Did she? She would have been saved from a great deal of heartache—and from a great deal of vividly happy living.

“No,” she said.

“Why not?” He bent his head a little closer.

“You once told me,” she said, “that in your childhood you were surrounded by women. It is what has happened to me since I was twelve. I have had almost no social contact with men. I have been shy with men, unsure how to talk or behave with them. I was terrified when I first met you because you were handsome and self-assured and titled.
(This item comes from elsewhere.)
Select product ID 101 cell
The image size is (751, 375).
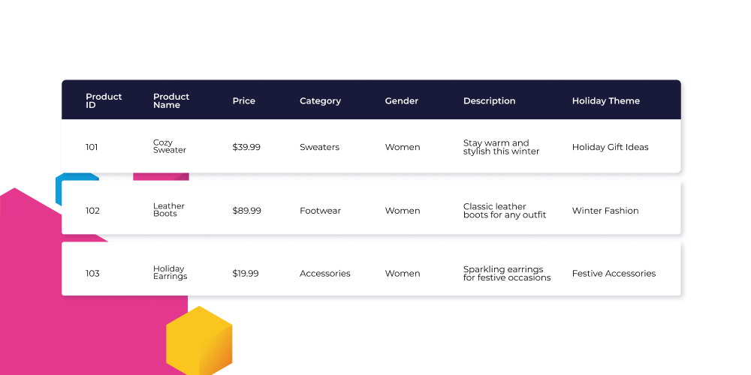(92, 147)
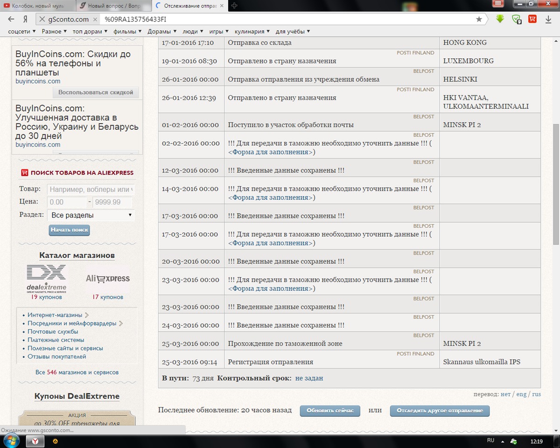
Task: Expand the 'кулинария' bookmarks folder
Action: (252, 31)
And then I learned that you were amiable and kind and really rather easy to talk with. And then I came to genuinely like you and look forward to seeing you each day and spending a short while in conversation with you. Knowing you brightened my life for a time and provided me with memories that will give me pleasure in future years—riding in a curricle with you, racing a boat against you, climbing to the waterfall with you, waltzing with you.”

Kissing you.

Making love with you.

“I am not sorry you stayed,” she said.

“Are we friends again, then?” he asked her.

She smiled back at him and then laughed softly.

“Oh, yes, I suppose so,” she said, “for what remains of this afternoon, anyway.”

Though it struck her that the celebration would probably not go on much longer and that then she would go back to school and he would go away somewhere with the Ravensbergs and that that would be the end of it—the real end this time.

And there would be pain all over again.

But pain was something that life inevitably brought with it. If there was no pain, there was no real living and therefore no possibility of happiness. She had been happy—truly, exhilaratingly happy—on a few occasions in her life, almost all of them with Viscount Whitleaf. She must remember that. She
must
. There were two particularly perfect incidents that had drawn her so completely into happiness that no
un
happiness had been able to intrude. One had occurred at the assembly rooms when she had waltzed with him. The other had occurred on the hill above the river and the little bridge when they had made love.

It was so easy to remember that lovemaking as the worst thing that had ever happened to her—because it had brought her a far deeper unhappiness than she would have felt otherwise in saying good-bye to him. But actually it was the most wonderful thing that had ever happened too.

It was. That had been easily the happiest half hour or so of her life.

Now she was waltzing again—with the man who had waltzed with her then, and with the man who had been her lover on that hill. And if she was not perfectly happy now, the reason was that she was allowing past pain and future unhappiness to encroach upon the magic of the moment.